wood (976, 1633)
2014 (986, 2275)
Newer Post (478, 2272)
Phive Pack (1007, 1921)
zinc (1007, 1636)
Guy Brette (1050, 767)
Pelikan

# WHAT TO WORK ON:
All of the material above needs to be copied exactly.

# ANSWER BOX:
wood (976, 1633)
2014 (986, 2275)
Newer Post (478, 2272)
Phive Pack (1007, 1921)
zinc (1007, 1636)
Guy Brette (1050, 767)
Pelikan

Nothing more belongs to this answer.